Exercise details »
Throughout the listing that follows, find each line with the word "folder" and copy it.

Data supplied »
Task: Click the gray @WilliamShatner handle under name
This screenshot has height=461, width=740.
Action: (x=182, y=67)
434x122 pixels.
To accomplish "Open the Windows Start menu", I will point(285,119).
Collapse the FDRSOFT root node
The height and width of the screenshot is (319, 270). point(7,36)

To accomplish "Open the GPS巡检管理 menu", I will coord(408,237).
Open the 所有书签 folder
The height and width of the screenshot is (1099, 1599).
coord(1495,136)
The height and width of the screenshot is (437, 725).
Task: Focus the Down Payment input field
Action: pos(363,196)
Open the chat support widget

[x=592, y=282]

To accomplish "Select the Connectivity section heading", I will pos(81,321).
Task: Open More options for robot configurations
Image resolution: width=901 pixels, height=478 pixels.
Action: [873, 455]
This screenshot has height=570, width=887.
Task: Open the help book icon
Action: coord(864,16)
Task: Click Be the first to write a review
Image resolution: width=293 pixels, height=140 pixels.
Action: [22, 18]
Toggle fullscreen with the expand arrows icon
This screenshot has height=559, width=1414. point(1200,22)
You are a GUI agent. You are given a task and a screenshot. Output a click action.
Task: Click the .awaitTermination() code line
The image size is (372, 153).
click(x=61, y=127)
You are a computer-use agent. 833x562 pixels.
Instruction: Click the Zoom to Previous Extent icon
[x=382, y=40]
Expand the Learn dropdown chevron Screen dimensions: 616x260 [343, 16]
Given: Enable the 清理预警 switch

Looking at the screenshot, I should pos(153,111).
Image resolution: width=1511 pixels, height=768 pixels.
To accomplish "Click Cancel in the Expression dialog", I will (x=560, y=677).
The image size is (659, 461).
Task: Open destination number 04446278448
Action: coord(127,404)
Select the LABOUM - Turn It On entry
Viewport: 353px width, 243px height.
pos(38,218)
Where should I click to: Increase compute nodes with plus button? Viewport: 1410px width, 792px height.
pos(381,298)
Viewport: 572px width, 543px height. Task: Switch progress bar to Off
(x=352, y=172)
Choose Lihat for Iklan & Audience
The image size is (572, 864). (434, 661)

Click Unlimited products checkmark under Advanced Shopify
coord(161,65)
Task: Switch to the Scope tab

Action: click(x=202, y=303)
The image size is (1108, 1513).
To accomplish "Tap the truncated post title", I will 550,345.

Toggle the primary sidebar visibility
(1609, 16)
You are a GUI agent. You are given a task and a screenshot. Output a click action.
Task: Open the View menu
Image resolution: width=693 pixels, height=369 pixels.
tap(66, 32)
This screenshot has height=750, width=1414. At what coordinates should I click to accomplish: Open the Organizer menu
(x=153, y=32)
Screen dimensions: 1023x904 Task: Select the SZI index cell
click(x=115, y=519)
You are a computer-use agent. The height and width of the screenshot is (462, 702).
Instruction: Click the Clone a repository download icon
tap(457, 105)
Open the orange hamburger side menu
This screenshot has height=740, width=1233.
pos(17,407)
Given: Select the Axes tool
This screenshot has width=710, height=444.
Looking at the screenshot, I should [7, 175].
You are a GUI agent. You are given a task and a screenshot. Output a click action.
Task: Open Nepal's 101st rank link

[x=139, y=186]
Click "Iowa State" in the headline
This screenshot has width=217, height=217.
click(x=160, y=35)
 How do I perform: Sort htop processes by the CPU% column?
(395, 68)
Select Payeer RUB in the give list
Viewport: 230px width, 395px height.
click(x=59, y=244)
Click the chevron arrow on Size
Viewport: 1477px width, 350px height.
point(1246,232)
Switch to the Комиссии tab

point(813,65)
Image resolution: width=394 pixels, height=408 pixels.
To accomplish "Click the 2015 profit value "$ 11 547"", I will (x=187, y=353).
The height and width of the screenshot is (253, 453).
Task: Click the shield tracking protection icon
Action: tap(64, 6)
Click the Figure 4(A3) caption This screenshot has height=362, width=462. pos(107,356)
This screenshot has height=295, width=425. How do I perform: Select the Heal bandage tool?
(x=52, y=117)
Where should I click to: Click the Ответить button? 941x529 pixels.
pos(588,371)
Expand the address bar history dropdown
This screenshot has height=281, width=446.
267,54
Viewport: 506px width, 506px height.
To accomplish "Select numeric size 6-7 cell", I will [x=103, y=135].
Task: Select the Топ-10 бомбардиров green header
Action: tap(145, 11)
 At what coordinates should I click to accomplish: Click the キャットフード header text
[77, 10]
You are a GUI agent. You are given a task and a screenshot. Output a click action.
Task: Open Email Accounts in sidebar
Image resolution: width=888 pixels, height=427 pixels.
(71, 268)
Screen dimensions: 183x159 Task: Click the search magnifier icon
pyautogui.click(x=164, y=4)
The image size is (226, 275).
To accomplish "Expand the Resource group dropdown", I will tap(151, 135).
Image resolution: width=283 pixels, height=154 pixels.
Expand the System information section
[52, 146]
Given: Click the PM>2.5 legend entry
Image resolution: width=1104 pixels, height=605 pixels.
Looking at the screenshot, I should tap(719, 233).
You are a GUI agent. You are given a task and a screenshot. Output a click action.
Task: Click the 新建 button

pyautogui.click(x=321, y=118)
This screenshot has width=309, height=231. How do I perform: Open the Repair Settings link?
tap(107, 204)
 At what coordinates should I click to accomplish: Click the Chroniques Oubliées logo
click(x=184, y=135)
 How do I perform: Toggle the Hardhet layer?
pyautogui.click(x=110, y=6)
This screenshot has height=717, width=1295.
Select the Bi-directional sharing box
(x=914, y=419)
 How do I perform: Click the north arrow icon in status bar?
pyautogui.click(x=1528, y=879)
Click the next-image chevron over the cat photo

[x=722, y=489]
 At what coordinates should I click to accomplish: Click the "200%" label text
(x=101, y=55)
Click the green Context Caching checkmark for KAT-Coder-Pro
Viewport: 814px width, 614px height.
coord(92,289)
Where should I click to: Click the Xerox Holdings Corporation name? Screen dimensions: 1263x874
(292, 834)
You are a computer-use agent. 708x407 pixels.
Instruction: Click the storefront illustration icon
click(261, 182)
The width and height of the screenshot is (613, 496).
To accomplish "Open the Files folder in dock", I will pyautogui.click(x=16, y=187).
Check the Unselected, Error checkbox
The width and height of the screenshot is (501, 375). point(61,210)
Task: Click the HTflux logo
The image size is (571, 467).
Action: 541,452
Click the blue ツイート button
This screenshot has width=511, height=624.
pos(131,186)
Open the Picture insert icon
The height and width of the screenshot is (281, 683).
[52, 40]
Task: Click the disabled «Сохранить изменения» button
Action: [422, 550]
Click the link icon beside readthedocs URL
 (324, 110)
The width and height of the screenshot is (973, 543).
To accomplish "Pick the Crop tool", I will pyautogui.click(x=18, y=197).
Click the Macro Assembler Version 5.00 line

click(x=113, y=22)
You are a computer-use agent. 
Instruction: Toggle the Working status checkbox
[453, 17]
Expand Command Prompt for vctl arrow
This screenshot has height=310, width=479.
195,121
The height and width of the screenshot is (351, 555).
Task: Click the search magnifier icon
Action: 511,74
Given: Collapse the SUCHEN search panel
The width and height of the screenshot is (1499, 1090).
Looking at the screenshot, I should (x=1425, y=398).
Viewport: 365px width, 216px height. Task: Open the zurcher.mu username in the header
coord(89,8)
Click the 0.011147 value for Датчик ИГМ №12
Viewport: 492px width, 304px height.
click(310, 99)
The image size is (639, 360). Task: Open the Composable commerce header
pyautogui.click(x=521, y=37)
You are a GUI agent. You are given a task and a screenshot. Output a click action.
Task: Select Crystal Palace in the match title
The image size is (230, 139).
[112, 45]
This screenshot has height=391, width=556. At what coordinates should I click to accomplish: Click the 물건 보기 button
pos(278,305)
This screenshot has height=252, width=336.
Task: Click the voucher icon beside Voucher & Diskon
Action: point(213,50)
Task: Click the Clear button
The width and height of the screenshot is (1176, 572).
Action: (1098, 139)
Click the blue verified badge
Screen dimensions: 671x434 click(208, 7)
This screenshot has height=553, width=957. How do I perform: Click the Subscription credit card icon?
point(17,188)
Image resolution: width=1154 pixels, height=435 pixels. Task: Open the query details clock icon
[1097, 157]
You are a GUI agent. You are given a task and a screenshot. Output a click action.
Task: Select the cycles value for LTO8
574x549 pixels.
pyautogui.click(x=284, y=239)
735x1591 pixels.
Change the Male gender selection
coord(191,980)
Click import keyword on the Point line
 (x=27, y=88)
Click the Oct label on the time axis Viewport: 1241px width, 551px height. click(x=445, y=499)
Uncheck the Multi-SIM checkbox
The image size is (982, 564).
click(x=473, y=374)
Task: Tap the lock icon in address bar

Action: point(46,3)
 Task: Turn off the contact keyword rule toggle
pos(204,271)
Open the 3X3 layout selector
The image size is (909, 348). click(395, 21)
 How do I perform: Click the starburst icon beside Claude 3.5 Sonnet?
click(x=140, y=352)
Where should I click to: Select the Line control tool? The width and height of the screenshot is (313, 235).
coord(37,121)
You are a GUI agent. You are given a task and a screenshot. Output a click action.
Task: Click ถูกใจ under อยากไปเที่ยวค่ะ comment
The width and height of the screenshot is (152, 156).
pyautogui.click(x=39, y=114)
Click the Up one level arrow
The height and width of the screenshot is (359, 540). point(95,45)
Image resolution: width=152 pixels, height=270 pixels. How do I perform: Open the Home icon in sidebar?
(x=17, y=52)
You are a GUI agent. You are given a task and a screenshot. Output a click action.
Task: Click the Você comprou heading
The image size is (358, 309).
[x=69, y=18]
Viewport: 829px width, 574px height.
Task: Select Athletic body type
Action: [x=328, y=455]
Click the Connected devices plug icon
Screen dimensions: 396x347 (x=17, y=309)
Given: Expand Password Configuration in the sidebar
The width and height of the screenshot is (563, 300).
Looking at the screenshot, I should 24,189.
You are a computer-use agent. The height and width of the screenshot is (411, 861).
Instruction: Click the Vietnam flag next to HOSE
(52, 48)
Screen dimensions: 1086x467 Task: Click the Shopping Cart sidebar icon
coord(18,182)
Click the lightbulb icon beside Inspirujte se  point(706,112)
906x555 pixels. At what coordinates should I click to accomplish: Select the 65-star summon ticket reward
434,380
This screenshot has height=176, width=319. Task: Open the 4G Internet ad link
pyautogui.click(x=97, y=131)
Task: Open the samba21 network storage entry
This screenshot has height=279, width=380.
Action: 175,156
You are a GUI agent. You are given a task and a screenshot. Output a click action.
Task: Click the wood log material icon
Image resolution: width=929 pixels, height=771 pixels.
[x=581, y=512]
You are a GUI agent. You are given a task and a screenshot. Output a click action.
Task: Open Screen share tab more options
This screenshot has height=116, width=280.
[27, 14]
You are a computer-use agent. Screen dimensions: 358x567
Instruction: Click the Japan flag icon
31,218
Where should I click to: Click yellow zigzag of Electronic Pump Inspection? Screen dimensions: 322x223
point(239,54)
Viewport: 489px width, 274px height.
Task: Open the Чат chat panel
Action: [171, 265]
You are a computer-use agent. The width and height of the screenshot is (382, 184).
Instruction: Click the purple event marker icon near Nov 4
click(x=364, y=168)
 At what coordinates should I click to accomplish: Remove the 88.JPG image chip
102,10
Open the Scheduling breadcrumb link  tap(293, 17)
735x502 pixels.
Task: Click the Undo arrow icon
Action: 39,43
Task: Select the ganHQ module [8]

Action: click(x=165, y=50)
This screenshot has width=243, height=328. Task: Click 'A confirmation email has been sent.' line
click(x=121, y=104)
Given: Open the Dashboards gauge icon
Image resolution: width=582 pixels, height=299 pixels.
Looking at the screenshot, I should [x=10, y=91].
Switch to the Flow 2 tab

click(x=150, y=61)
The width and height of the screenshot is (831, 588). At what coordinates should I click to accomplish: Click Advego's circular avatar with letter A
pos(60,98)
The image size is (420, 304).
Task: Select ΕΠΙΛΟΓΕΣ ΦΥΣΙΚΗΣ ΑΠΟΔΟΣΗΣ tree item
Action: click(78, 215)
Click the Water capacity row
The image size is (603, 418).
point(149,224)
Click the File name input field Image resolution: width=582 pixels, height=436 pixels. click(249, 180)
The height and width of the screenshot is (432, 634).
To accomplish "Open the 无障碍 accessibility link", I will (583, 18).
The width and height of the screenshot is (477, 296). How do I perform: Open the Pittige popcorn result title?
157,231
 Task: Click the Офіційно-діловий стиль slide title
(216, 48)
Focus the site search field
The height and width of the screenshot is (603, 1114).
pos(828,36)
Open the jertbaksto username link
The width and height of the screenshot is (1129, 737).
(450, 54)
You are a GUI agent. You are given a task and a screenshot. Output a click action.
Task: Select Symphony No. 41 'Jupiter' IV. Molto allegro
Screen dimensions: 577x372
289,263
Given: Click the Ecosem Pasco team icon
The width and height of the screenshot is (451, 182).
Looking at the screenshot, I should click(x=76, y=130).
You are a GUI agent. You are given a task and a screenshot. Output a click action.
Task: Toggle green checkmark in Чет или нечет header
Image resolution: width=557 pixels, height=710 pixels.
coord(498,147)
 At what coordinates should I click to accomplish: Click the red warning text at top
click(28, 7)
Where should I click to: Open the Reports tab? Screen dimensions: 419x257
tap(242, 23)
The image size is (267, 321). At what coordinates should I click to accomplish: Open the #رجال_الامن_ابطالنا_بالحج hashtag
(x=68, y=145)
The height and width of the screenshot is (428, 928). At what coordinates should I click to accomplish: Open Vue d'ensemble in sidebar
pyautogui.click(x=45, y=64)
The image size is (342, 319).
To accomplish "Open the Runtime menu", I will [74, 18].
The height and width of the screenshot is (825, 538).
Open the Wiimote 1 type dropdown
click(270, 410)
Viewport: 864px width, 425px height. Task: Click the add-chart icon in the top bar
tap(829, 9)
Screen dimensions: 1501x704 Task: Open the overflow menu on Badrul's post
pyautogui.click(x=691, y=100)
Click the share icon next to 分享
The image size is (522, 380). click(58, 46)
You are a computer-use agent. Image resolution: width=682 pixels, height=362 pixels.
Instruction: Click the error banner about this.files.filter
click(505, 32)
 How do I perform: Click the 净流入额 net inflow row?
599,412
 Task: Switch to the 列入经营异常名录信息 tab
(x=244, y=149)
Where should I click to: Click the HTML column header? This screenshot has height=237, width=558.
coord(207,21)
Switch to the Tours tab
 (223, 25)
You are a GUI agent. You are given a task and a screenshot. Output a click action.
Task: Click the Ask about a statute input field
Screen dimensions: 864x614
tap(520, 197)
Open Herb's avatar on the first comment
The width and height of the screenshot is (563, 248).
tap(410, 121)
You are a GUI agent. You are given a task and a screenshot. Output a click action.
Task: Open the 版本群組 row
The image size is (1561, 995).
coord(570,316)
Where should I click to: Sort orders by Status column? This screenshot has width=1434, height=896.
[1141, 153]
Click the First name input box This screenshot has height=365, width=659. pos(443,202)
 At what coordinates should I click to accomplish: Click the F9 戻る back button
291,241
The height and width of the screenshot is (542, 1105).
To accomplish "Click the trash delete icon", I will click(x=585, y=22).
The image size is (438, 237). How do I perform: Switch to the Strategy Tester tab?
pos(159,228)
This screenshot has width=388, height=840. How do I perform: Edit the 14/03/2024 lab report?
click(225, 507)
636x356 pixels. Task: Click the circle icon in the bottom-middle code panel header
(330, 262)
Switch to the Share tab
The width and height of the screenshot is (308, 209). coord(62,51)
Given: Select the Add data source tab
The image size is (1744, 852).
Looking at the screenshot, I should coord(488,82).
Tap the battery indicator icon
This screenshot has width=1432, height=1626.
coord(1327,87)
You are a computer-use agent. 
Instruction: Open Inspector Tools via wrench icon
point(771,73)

Problem solution »
Open the 所有书签 folder
To accomplish "Open the Files folder in dock", I will pyautogui.click(x=16, y=187).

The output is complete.